Por: Dalila Goralewski
Caminando por el parque vi a una niña sentada debajo de un árbol; estaba sola. De un momento a otro el sol desapareció, todo se oscureció, solo podía verla con la cabeza agachada y tímidamente acurrucada.
De repente, las hojas del árbol cayeron como si fuera el comienzo del otoño, el frío viento soplaba refrescando mi cálida piel, las hojas volaban a toda velocidad, el cielo nublado opacaba el aire que en un momento pareció ser claridad para mi mente; las palpitaciones de mi corazón aumentaron su velocidad, mi respiración agitada y mi visión borrosa se tornaron más potentes.
En aquel instante, la niña tomó un papel de su bolsillo, entonces decidí acercarme, la miré fijamente y tomé la hoja que tenía entre sus manos; entendí el mensaje, comencé a sudar y mis lágrimas cayeron como gotas de lluvia sobre mi mejilla, mi cabeza daba mil vueltas, mis ojos ya no enfocaban bien; mi visión seguía borrosa, los objetos comenzaron a desintegrarse como polvo en el aire.
Las gotas salinas de mi dolor cayeron como en cámara lenta hasta desaparecer por completo, mojando la tierra y uniéndose a las lágrimas de la lluvia.
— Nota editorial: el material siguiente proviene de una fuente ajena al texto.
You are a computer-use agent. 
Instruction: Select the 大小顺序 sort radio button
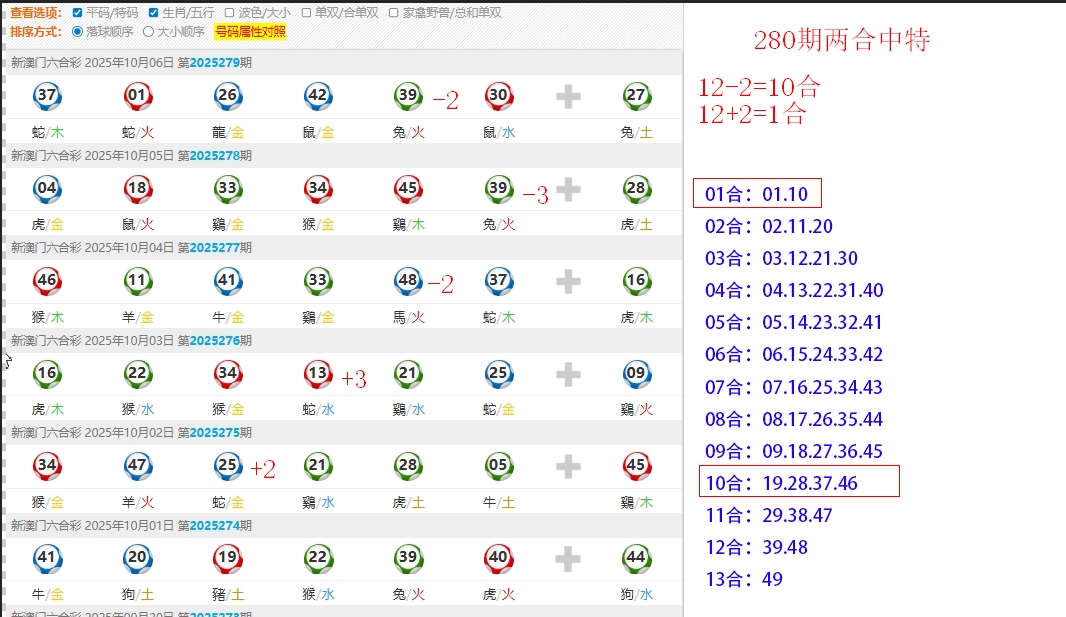click(149, 31)
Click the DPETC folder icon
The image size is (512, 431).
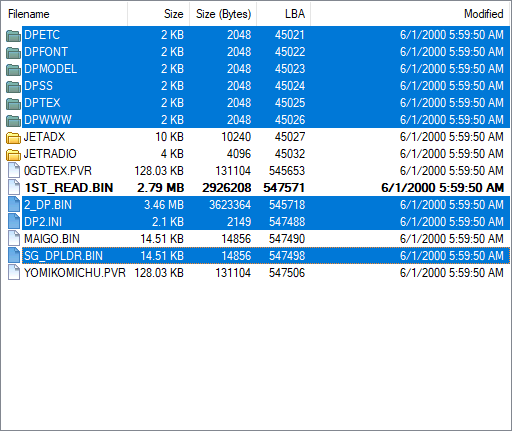(13, 35)
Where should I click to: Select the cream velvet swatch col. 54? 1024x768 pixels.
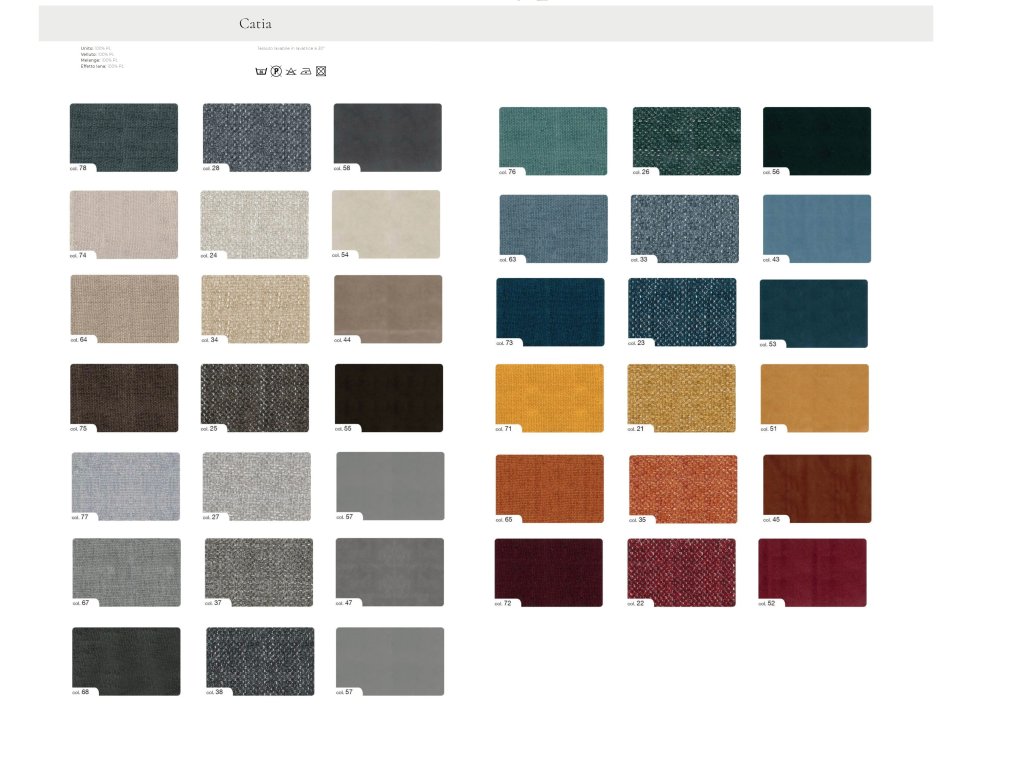(386, 224)
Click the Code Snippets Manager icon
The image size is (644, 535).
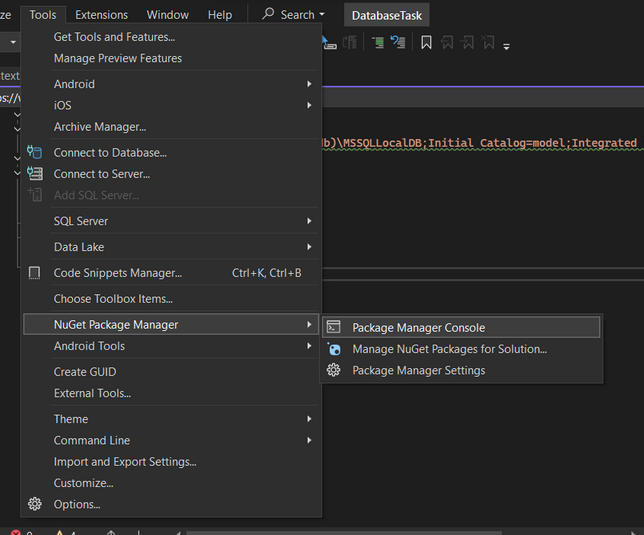[35, 273]
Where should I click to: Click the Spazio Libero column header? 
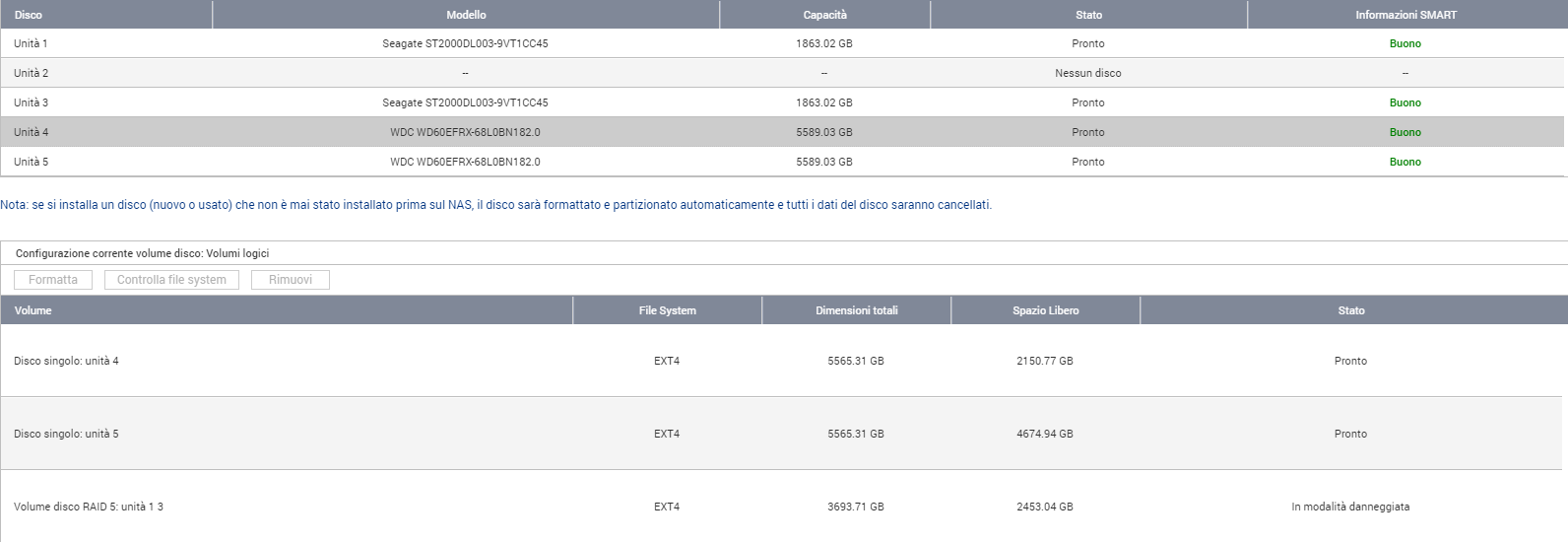coord(1045,310)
Agaché mi cabeza y vi sus manos sobre mis pies desvaneciéndose poco a poco; ya nada tenía color, todo se tornaba siniestro y tenebroso.
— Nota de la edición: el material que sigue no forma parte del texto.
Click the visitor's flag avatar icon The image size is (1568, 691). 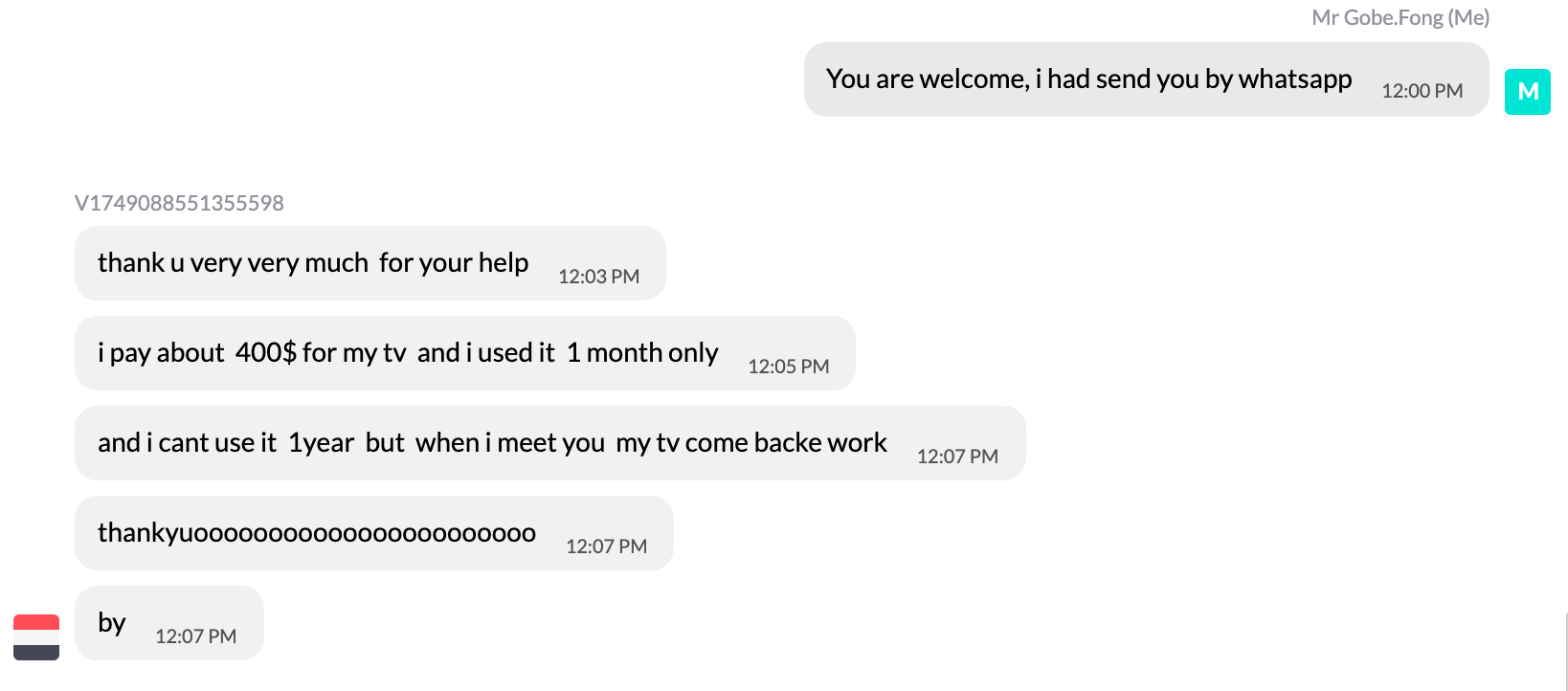(x=36, y=636)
Quería gritar, pero la voz se me había ido. Volví la mirada hacia el papel y las palabras que en un momento estaban escritas ya no aparecían.
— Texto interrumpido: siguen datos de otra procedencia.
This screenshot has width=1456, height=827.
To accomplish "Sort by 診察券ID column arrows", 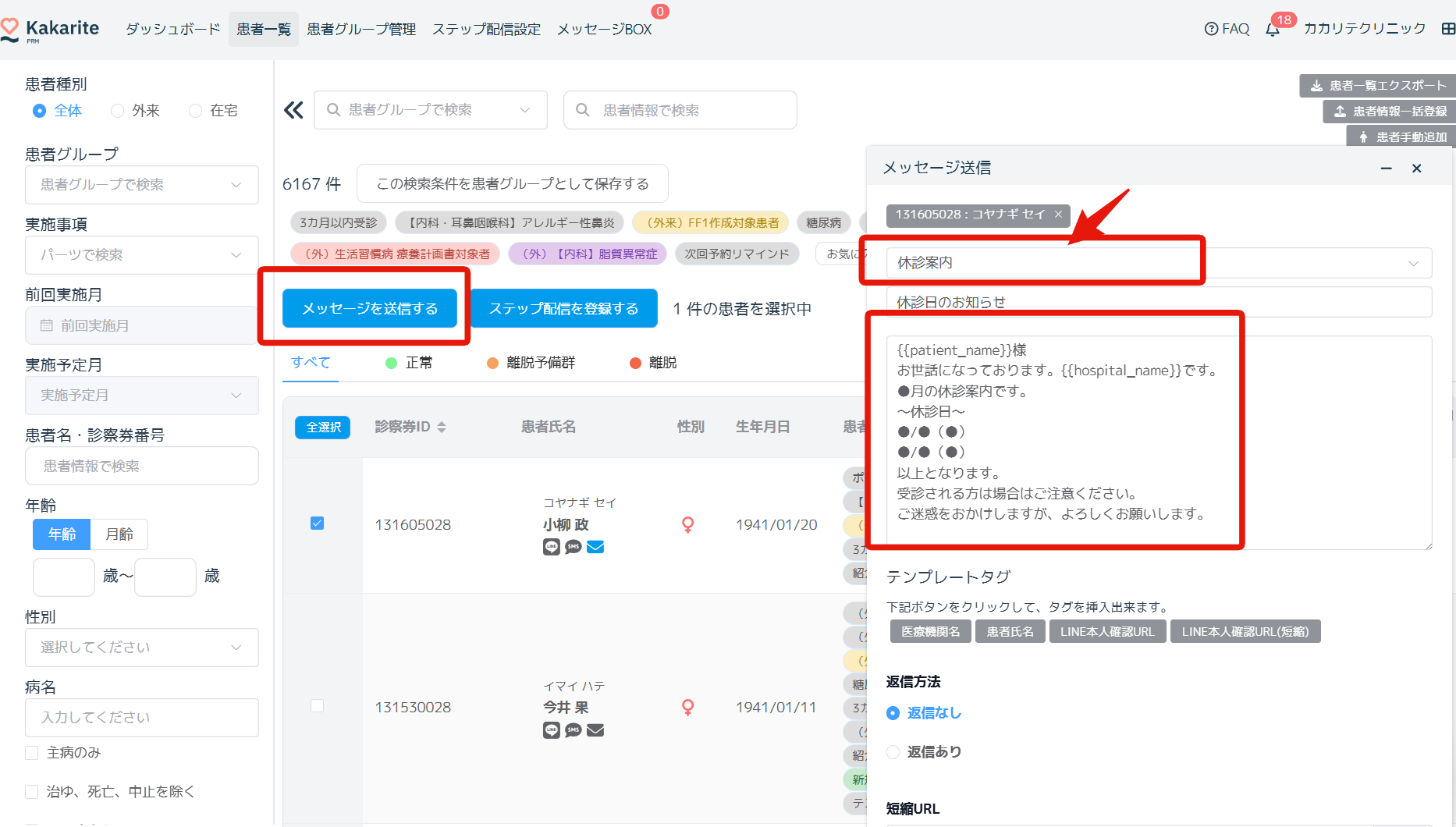I will pyautogui.click(x=442, y=427).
El viento las arrebató y se las llevó como a una más de sus tantas hojas secas, las palabras quedaron perdidas en el aire, los sentimientos que transmitían se incrustaron aún más en mi corazón y en mi alma, ya endurecida de tanto dolor, ni las lágrimas que un momento brotaran de mis ojos tenían ganas de caer.
En el momento en que volví a la realidad y me di cuenta de que todo aquello no era más que imaginación y fantasía, lo ilusorio de un dolor que perdió todo por amor, de mi vientre se había desgarrado lo más poderoso que creé durante cinco meses; lo perdí en minúsculos de segundos.
Mi psiquiatra quedó mirándome extrañada, no sabía qué decirme, entonces sonreí y le dije que ese día me había tomado unas pastillitas para aliviar mi pérdida, tal vez era clonazepam o algún somnífero que potenciara, paradójicamente, mis ganas de vivir.
Ella quedó alelada, no dijo nada más que “la sesión ha terminado, descanse” y se fue de la habitación. Creyó haberme ayudado, pero solo potenció mi instinto suicida. Jamás había mirado a las pastillas con tanta tentación.
Antes de que la especialista se fuera, la miré, no dije nada, me ahogué en mis silencios, me perdí en el tic tac del reloj y me retiré de la sala quedándome con ese sonido incrustado en mi mente, con el tiempo que no era más que efímero, con ese tiempo que pasaba a toda velocidad cuando veía la realidad, pero en mi tiempo interno todo pasaba más lentamente; mirarla y no decir nada, escuchar cómo pasaba la hora en el reloj, llegar a la puerta, abrirla y salir de la sala, llegar a la calle y ver que ya había oscurecido, tomar el colectivo o caminar sin rumbo hasta perderme en la infinitud del mundo sin saber qué hacer.